13th Nov 2018 – Our client, a 59-year-old man from near Maidstone, Kent, lost his wife (D) in early 2014, when she was aged 55.
D had been diagnosed with early stage bladder cancer in 2012 which she had removed by a TURBT operation. However, the cancer returned in 2013 and was found to be stage 2 at that point. Treatment by chemotherapy and radical cystectomy (removal of bladder) was advised.
D agreed to the chemotherapy but sought a second opinion in respect of the proposed surgical treatment, and she came under the care of Mr Paul Reddy at the Maidstone Hospital.
Mr Reddy advised that he could perform a cystectomy and neo-bladder
(formation of new bladder using part of the bowel) operation. Alternative
options were not discussed by Mr Reddy, and upon D asking about any risks of the surgery Mr Reddy advised that there were none.
Mr Reddy performed the surgery on 04.11.13 at the Medway Maritime Hospital. Mr Reddy damaged D’s bowel during the operation. Rather than calling in a colorectal colleague to assist / repair the damage, he repaired it himself using an omental patch.

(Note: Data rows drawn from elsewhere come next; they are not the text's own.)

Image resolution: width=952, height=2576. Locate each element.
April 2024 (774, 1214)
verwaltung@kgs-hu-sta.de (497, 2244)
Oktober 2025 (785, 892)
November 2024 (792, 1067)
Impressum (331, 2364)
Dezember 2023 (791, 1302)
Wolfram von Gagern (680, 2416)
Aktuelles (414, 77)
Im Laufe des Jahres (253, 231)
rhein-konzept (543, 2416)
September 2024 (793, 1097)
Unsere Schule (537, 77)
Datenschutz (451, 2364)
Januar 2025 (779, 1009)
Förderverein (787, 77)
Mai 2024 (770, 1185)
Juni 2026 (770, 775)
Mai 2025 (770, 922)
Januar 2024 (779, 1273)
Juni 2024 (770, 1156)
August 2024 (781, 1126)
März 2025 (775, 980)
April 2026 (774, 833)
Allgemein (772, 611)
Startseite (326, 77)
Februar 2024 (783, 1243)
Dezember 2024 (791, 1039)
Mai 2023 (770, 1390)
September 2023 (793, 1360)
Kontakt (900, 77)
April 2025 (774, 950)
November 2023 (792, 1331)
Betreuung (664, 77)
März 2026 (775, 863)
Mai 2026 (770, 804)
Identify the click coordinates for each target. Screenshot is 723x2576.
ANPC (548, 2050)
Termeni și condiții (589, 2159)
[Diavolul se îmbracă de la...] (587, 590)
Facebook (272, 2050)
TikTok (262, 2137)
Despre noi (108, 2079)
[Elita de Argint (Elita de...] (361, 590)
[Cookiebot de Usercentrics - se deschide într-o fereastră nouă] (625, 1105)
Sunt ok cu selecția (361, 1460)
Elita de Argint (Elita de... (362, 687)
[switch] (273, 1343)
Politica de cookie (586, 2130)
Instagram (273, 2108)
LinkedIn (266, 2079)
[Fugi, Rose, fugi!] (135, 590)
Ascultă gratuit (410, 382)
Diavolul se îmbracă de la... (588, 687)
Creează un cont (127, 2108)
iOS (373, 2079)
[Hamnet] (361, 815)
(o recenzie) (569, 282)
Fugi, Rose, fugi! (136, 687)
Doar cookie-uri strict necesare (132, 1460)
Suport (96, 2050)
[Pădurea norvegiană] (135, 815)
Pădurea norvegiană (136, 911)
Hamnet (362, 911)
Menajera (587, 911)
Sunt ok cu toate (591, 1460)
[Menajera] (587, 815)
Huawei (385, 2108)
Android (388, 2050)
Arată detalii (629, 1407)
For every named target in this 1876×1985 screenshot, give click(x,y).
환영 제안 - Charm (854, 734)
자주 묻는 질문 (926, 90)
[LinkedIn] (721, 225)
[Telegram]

Mr Reddy did not record this bowel damage in the medical notes and nor did he pass this information on to the doctors who would be looking after D post-operatively (Mr Reddy was based at Maidstone, and didn’t see D himself until nearly 3 months later).
Post-operatively, D was slow to recover, and the treating team discussed her condition with Mr Reddy for advice as to what investigations to undertake. Mr Reddy specifically advised against performing a CT scan. However, due to a deterioration in D’s condition, an urgent CT scan was performed a few days later and confirmed evidence of an obstruction and post-surgical ileus.
D then began passing urine via her rectum and a further CT scan identified 2 urinary leaks – one at the top of the neo-bladder and a large leak at the
bottom of the neo-bladder.
Ultimately, as a consequence of both the urinary leak, and the breakdown of the bowel repair leaking faecal matter, D developed a large pelvic collection which ultimately became the site of infection and abscess and precipitated the later complications which resulted in her death.
D initially underwent a laparotomy and bowel resection, but her condition continued to steadily decline. She had further operations over the next couple of months, but ultimately was found to have small bowel ischaemia. Nothing could be done to treat this condition, and D passed away.
Expert evidence from a urological surgeon and a colorectal surgeon confirmed that the neo-bladder operation was poorly performed. The bowel damage should have been avoided, and would have resulted in D surviving.
Additionally, if assistance had been sought from a colorectal surgeon, an adequate repair of the bowel injury (possibly including a temporary colostomy) would have been undertaken. The bowel would not have subsequently broken down and, again, D would have survived.
Further, because Mr Reddy had caused damage to the bowel, continuing with the neo-bladder was a high risk strategy and he should not have proceeded. Instead, the operation should have been converted to an ileal conduit (a urinary stoma). Had this been done, there would have been no leak into the abdominal cavity and the bowel would not have broken down.
There was some difficulty identifying the correct Defendant as both the Maidstone & Tunbridge Wells NHS Trust (Mr Reddy’s employer) and Medway NHS Foundation Trust (where the negligent surgery took place) said that the other was responsible. In the end, it was determined that Maidstone & Tunbridge Wells NHS Trust were responsible.
The Defendant admitted liability early on for the ancillary matters relating to the failure to record the injury / pass on details, but they denied that the bowel injury was the result of negligence, and they denied that it was negligent to proceed with the neo-bladder surgery.
The Defendant failed to agree to an extension of the limitation date, so we were forced to issue Court proceedings. Upon serving Court proceedings we made an offer of £340,000.
The Defendant confirmed that they were maintaining their denial of the claim, but made an offer of £200,000. After further negotiation, settlement was agreed in the sum of £300,000.
Alex Tengroth, who had conduct of this case, said “This case is an appalling example of how some surgeons treat their patients – believing they know best and having a ‘God-complex’. I understand from my client that Mr Reddy has since left the Trust, and we both sincerely hope that his days performing such surgery are behind him.”